While RaboResearch believes there is a relatively low likelihood of any specific tariff action against Australia or New Zealand, both countries have received the 10% baseline tariff. This will add costs to the supply chain. But the lean beef trimmings primarily exported by these countries matches the lower availability of US trimmings. That should allow export volumes to remain relatively steady, and the additional costs are more likely borne by the consumer end of the supply chain. Bigger implications for Australia and New Zealand beef trade revolve around the US-China relationship and any possible change to Chinese trading agreements.
Brazil/Argentina
The 10% tariff imposed has added costs to Brazilian and Argentinian exports to the United States. Brazil exports were already facing a 26.4% tariff due to fulfilment of the “other country” quota. With US supply contractions, larger volumes of Brazilian and Argentinean beef have been imported. In 2024, Brazil exports increased by 66% to 230,000mt and Argentinian exports increased by 44% to 34,000mt. Brazil export volumes to the US in April (48,000mt) were the highest in history suggesting the additional tariffs are not affecting trade. Any reduction in US volumes to China could give Brazil the opportunity to increase volumes exported to the Chinese market.
Brazil will also be paying close attention to any US reciprocal tariff arrangements with Japan. If the United States and Japan do not form an agreement, this may be cause for Japan to seek out other suppliers, possibly opening the door for Brazil.
Major beef trade routes

China
Talks between China and the United States resulted in a pause on additional tariffs until early August, although China still has a 20% tariff in place. This tariff has added to the already higher price of US beef and is expected to see a drop in US volumes imported. In addition to the tariffs, China is yet to reinstate the registration of US beef exporting plants to allow them to export to China. The overall impact on the China beef market is expected to be small – the US accounted for 4.8% of China’s total beef imports in 2024 – but there will be some impact on certain supply channels, such as premium steakhouses. Other countries such as Australia are expected to fill some of the gaps from reduced US imports but overall Chinese imports are expected to see a small decline in 2025 due to weak domestic demand. The Chinese investigation into imported beef that was announced in December 2024 is ongoing and may last into Q3 2025. This has the potential to lead the policy change, such as volume limits or tariffs.
Europe
Europe’s beef imports may be indirectly affected by US tariffs and the response from other countries. If China pursues more imports from South American countries, Australia, and New Zealand, this could impact the availability and price of beef imports into Europe. Brazil represents over 30% of total EU27+UK beef imports, Argentina 18%, and Uruguay 12%. Beef carcass prices in Europe are at record highs due to tighter supply and relatively high demand, particularly for lean beef trimmings.
United States
The US beef industry is largely domestic focused, limiting some the risk that tariff and trade policy has on the US beef sector and consumers. Beef imports, including beef produced from imported Mexican and Canadian cattle, account for around 18% of domestic consumption. Canadian and Mexican trade arrangements are continuing as negotiated through the USMCA, and at this stage are tariff-free. However, tensions between these countries need to be monitored. A 10% tariff applied to beef imports means (based on averages) 7.5% of US beef consumption would see a USc 31.5/lb increase. Applied across the entire sector, this would be about USc 2.5/lb. The US beef consumer is likely to see bigger price movements due to domestic supply and demand pressures. Around 11-12% of US domestic beef production is exported annually, with China being a top 3 market. Exports to China have been declining due to higher US prices (tariffs make these even more unaffordable) and the non-renewal of export accreditation for US beef processing plants is a setback to hide and variety meat values.

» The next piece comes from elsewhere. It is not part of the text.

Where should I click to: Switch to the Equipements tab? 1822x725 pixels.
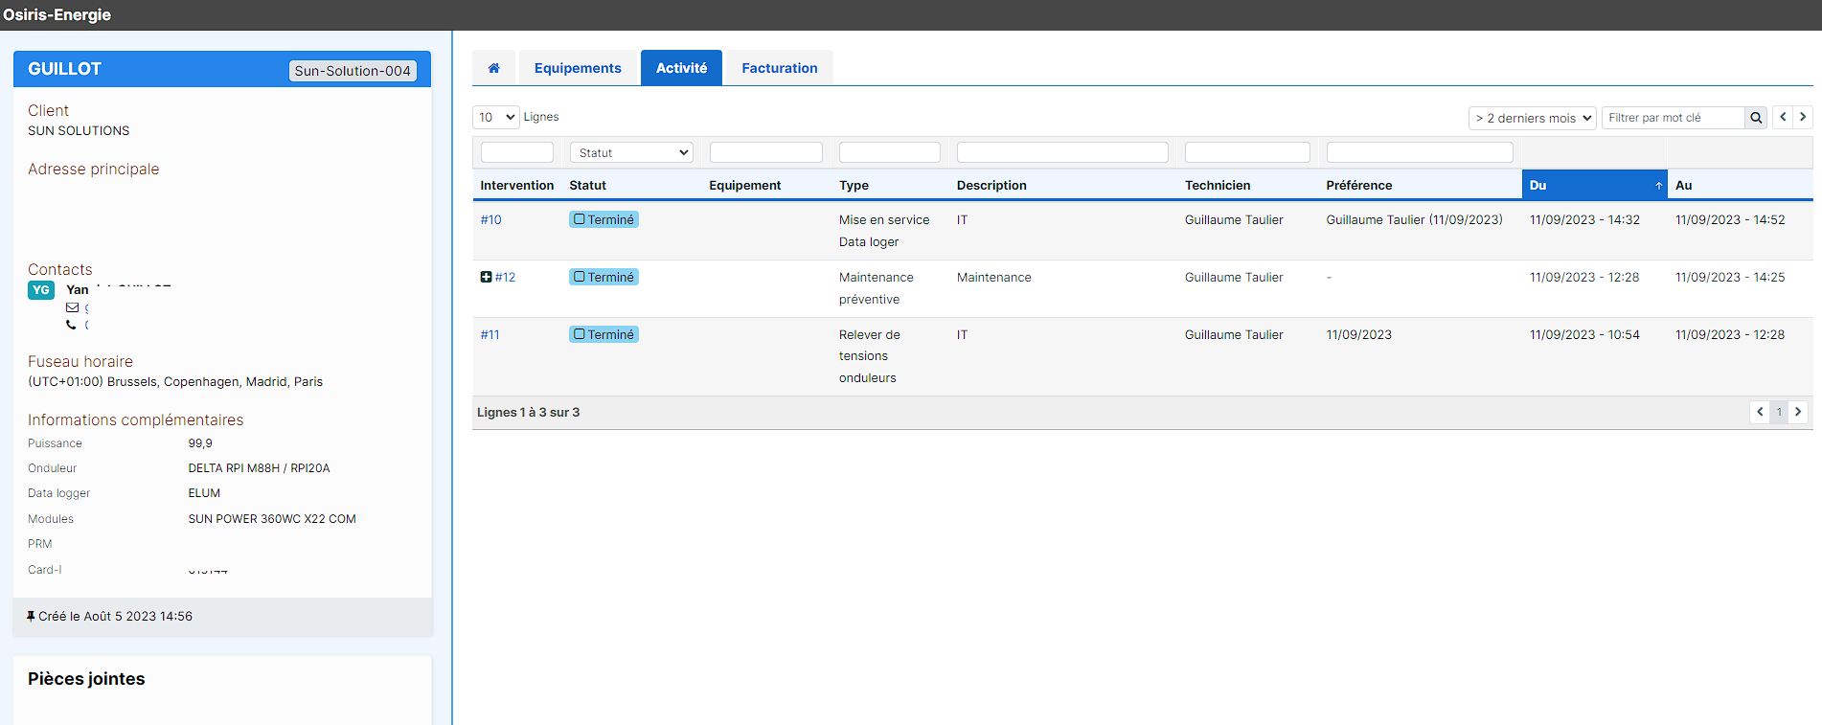click(578, 68)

Tariffs may just be the beginning
While much of the media attention has been on the imposition of tariffs, this may only be the opener to the main event. In just a few months, countries have entered trade talks with 30-day timeframes. The result has been more trade agreements than we’ve seen in decades. While tariffs may have grabbed headlines and caused headaches, the implications of shifting global trade dynamics.

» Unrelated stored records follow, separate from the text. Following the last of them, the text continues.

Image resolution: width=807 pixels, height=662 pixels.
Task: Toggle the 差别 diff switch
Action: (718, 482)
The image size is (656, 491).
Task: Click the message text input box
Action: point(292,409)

Tariff implementation timeline – beef relevant tariff lines

Authors
Lead author:
Angus Gidley-Baird – Australia
angus.gidley-baird@rabobank.com
Contributing authors:
Éva Gocsik – Europe
eva.gocsik@rabobank.com
Lance Zimmerman – North America
lance.zimmerman@raboag.com
Kousei Hasagawa – Japan
hasagawa@nochuri.co.jp
Chenjun Pan – China
chenjun.pan@rabobank.com
Wagner Yanaguizawa – Brazil
wagner.yanaguizawa@rabobank.com
Jen Corkran – New Zealand
jen.corkran@rabobank.com
Pablo Sherwell – Mexico
pablo.sherwell@rabobank.com
Mr Hasegawa is an Analyst at the Norinchukin Research Institute, a part of Norinchukin Bank, Japan. He and Mr Hideki Obata have contributed to this quarterly under the terms of the partnership agreement between Rabobank and Norinchukin Bank.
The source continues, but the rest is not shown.